Первым делом мы миномёт разобрали, перенесли деталь за деталью из восточной пристройки во двор, затем приставили деревянную стремянку к карнизу крыши одноэтажной западной пристройки. Сначала я забрался наверх, обозрел окрестности, вокруг в лунном свете мерцала черепица на крышах, за деревней текла река, в реке текла вода, перед деревней расстилались поля, в них виднелся огонь, всё отчётливо стояло перед глазами. Самое время, чтобы стрелять, есть ещё сомнения, нет сомнений. Я дал команду, чтобы они обвязали каждую деталь верёвкой, и одну за другой стал затягивать их на крышу. Из ствола вытащил пару белых перчаток, надел их и сноровистыми движениями принялся собирать миномёт. Мой миномёт грозно стоял на крыше и весь блестел в лунном свете, словно только что выскочившая из купальни невеста, которая ждёт своего жениха. Дуло смотрело в небо под углом сорок пять градусов, большими глотками отхлёбывая лунный свет. На крышу вскарабкались несколько озорных хорьков, они подбежали к миномёту и стали царапать его. Такие милые, пусть поцарапают, но, если явятся другие, пинком скину с крыши. Затем мальчик подвёл мула к стремянке, старик со старухой сгрузили с него ящики с минами.

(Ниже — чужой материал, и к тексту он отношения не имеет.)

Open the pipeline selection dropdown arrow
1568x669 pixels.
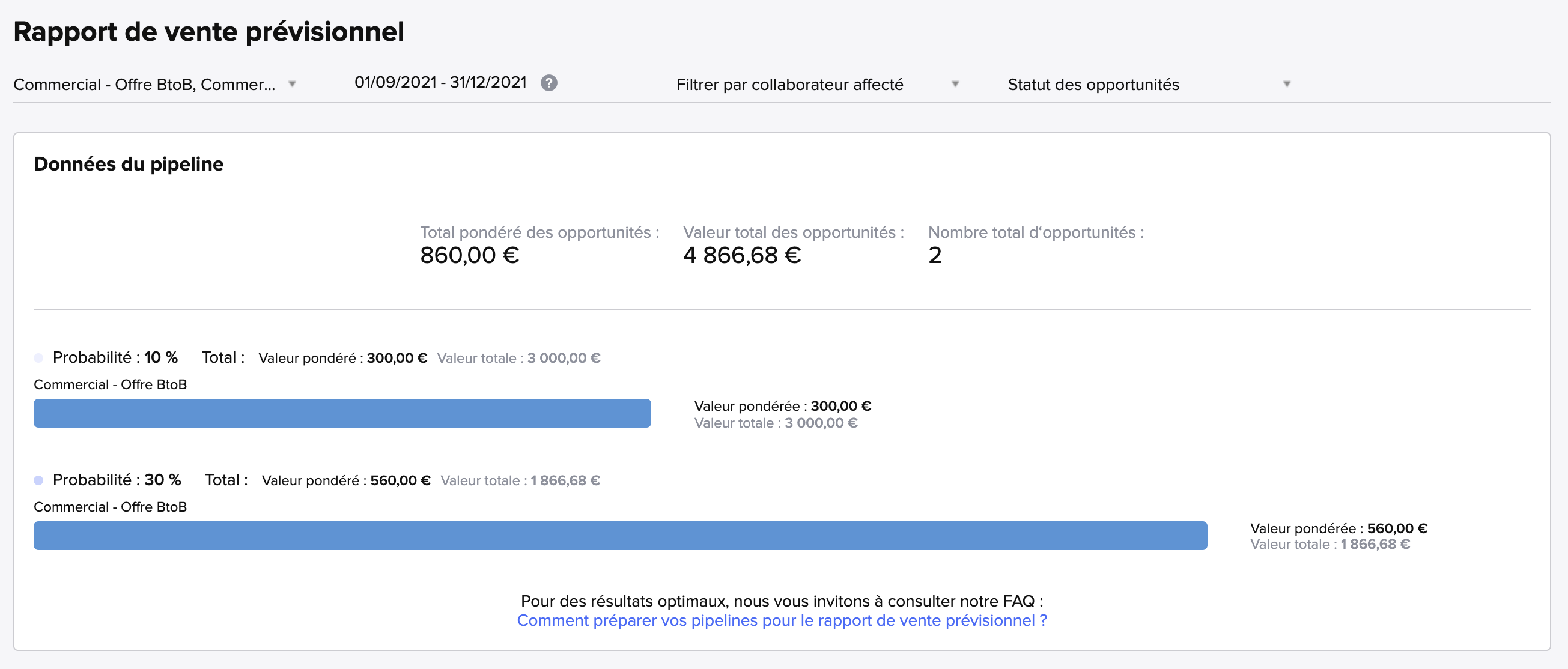point(292,84)
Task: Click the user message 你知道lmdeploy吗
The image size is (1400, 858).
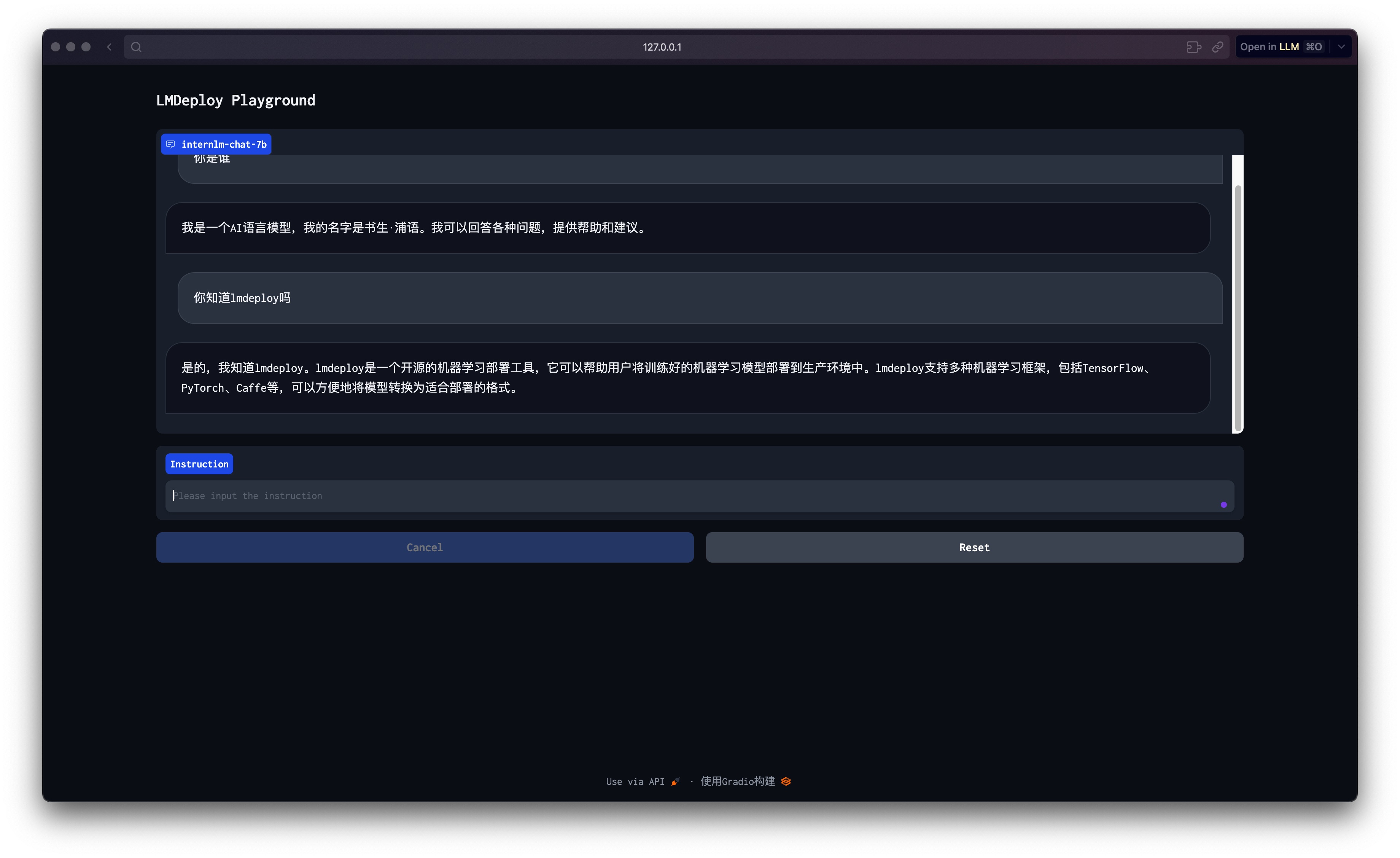Action: point(242,298)

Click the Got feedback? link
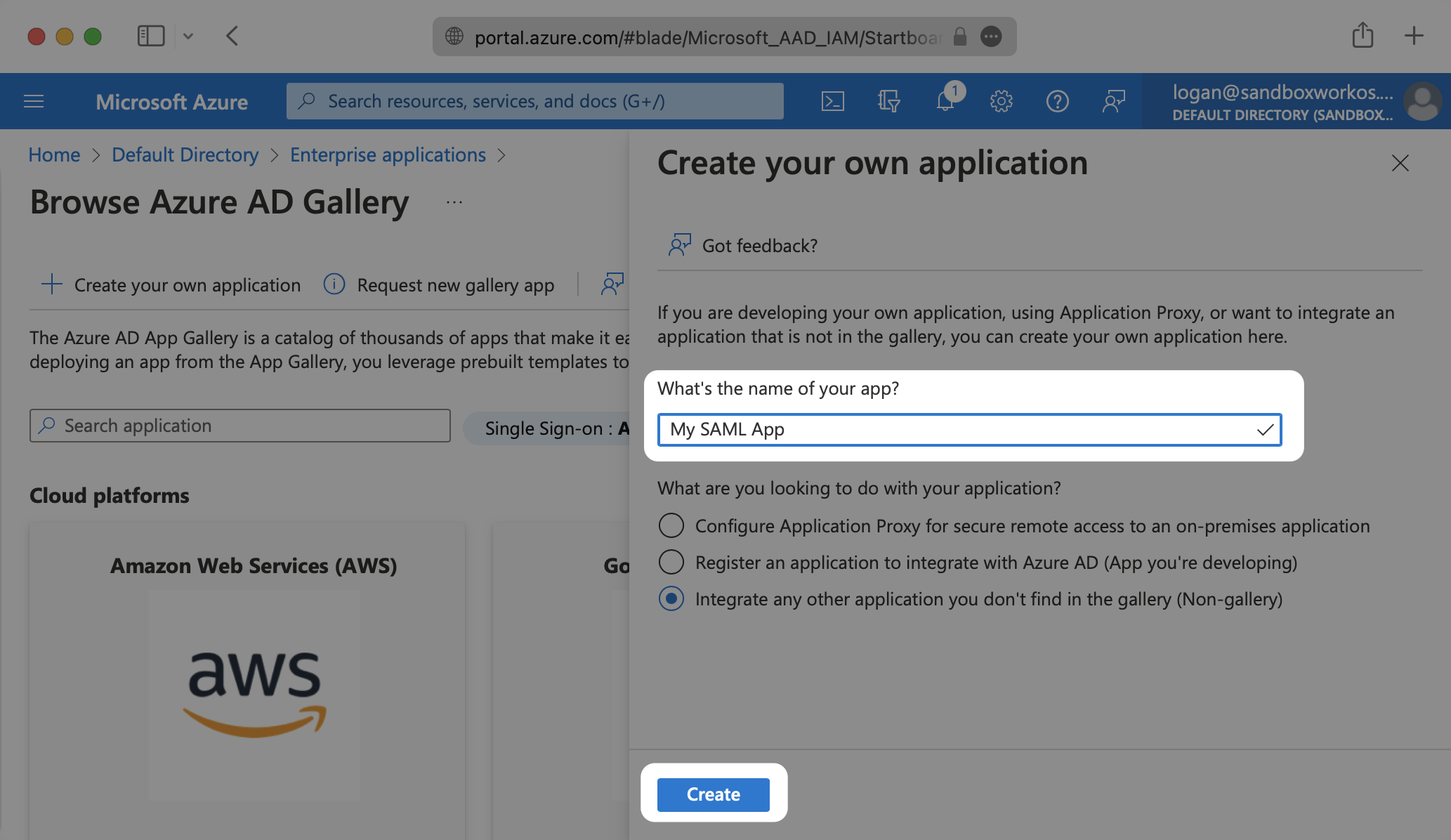[759, 245]
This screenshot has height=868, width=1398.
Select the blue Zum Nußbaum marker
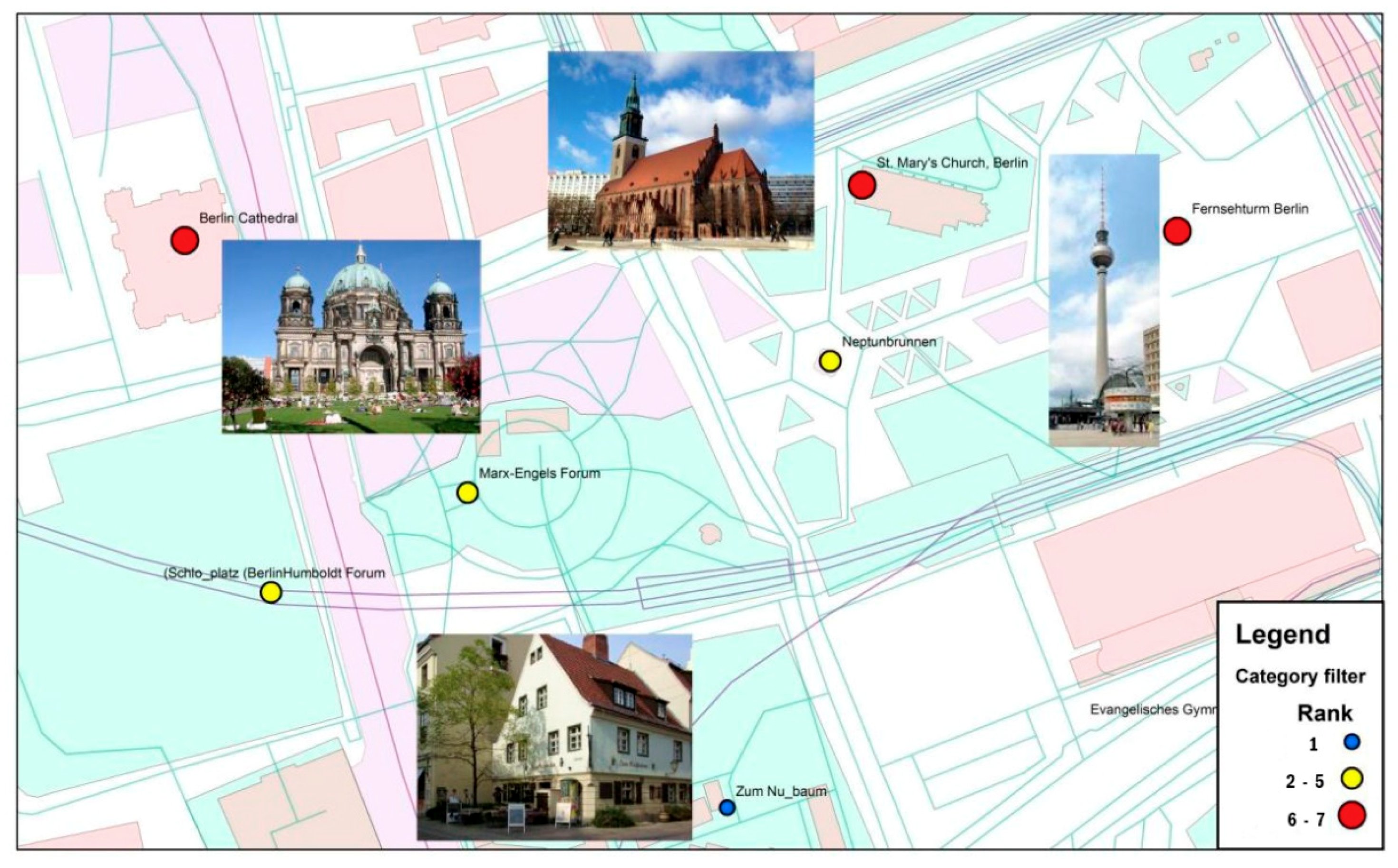727,807
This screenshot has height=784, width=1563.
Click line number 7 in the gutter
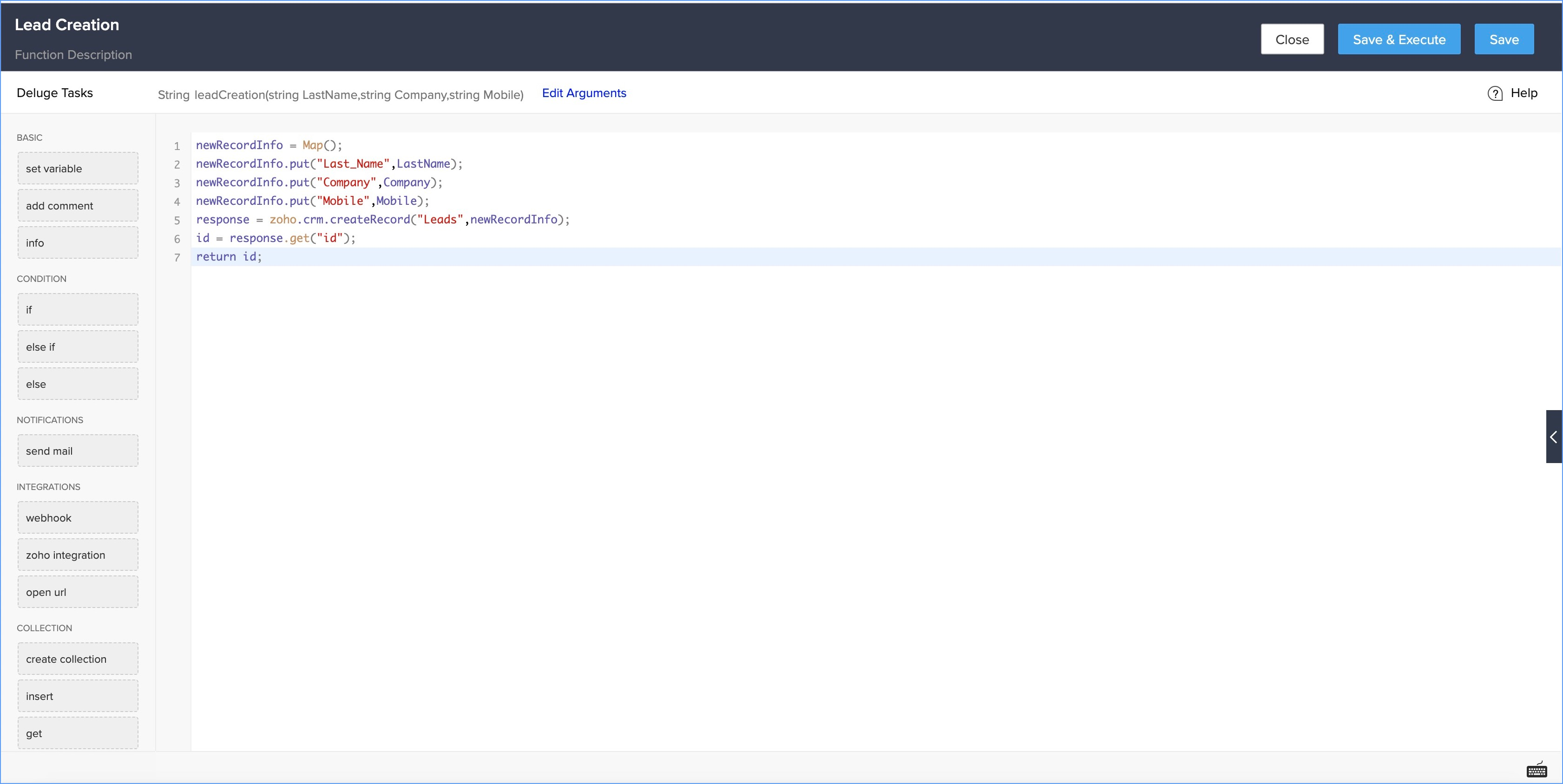[177, 258]
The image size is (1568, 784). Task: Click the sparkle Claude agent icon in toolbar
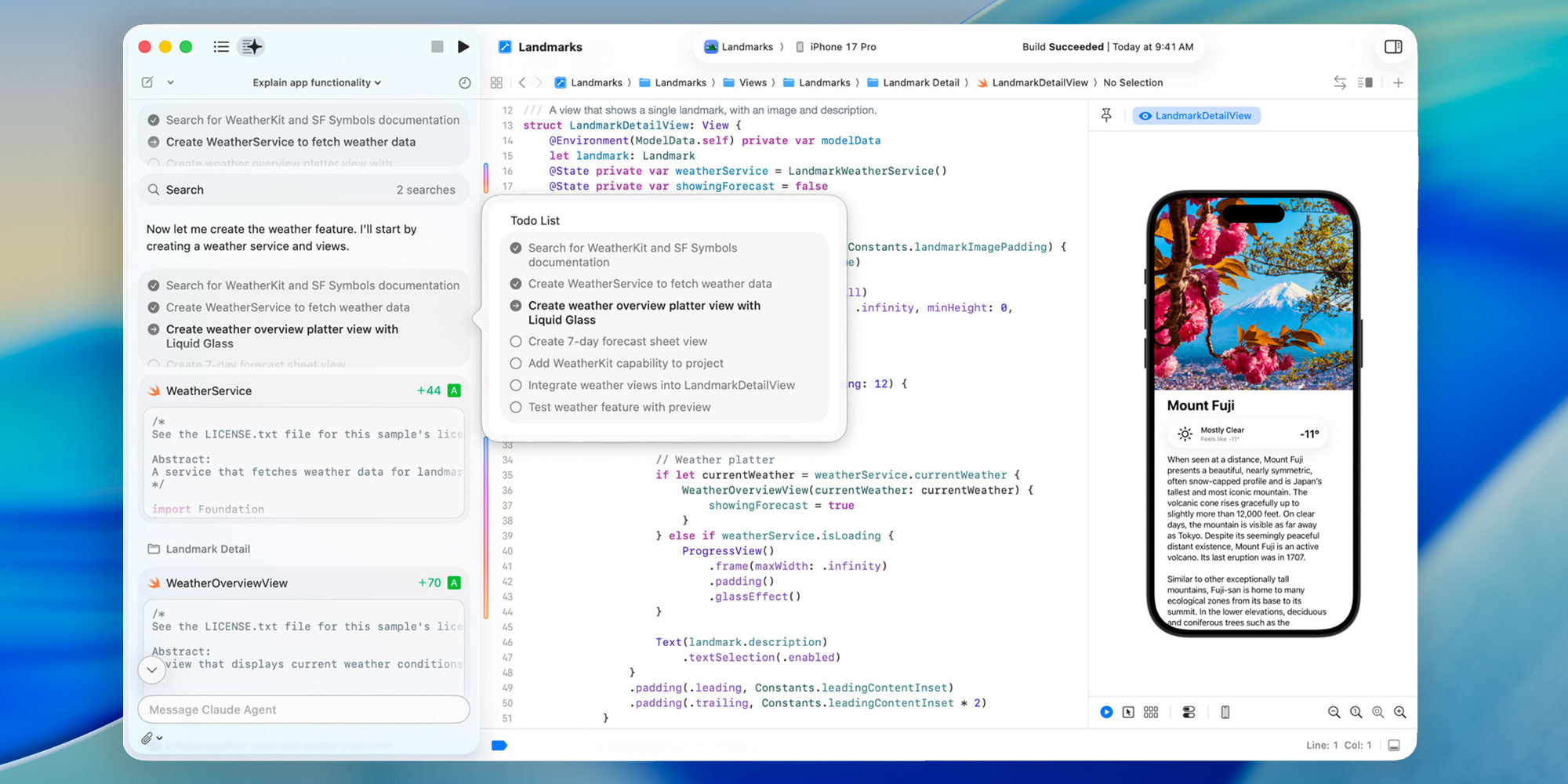point(251,46)
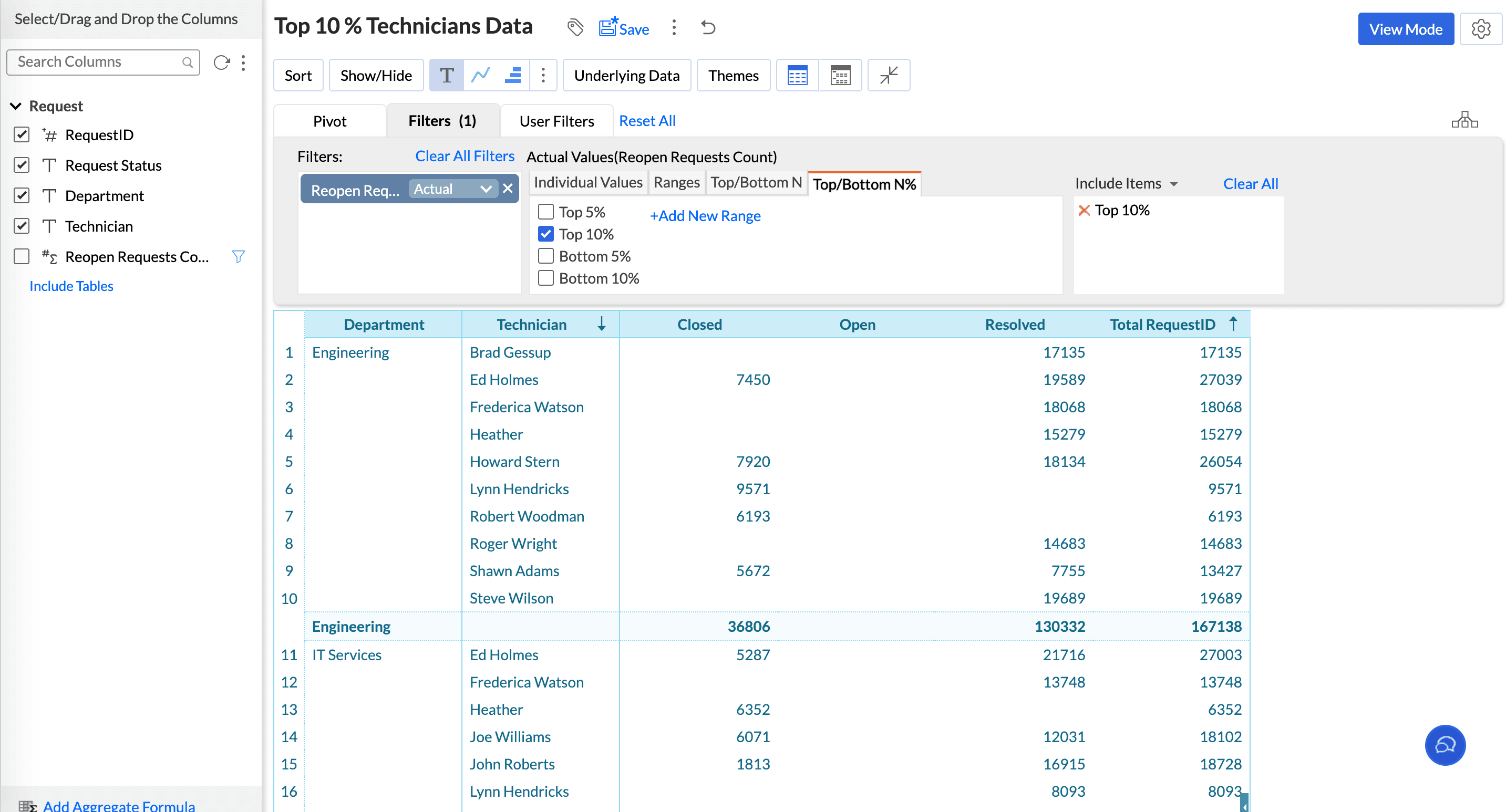Click the View Mode button
Screen dimensions: 1506x812
[x=1405, y=28]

Они в этом набили руку, работали аккуратно и надёжно. Мины – штука серьёзная, уронишь – последствия будут страшные. Так же с помощью верёвки семь ящиков с минами затащили наверх и разложили по четырём опорным столбам. Старики и маленький мальчик тоже забрались на крышу. Поднявшись, старуха никак не могла отдышаться. У неё было воспаление трахеи. Поела бы редьки – полегчало бы, но, к сожалению, редьки у меня под рукой не было.
– Мы сбегаем и добудем, – предложил малыш хорёк. И через какое-то время восьмёрка хорьков притащили полуметровую особо сочную редьку и с криками «раз, два – взяли» подняли по лестнице наверх. Старик поспешно принял от хорьков редьку и передал старухе, при этом он без устали повторял слова благодарности, демонстрируя искренность и правила приличия нашего народа. Старуха взялась руками за концы редьки, хряснула через колено, и редька с хрустом распалась на две половинки. Заднюю часть она положила рядом, взяла переднюю, откусила и принялась жевать, причмокивая, а в лунном свете разлился редечный дух.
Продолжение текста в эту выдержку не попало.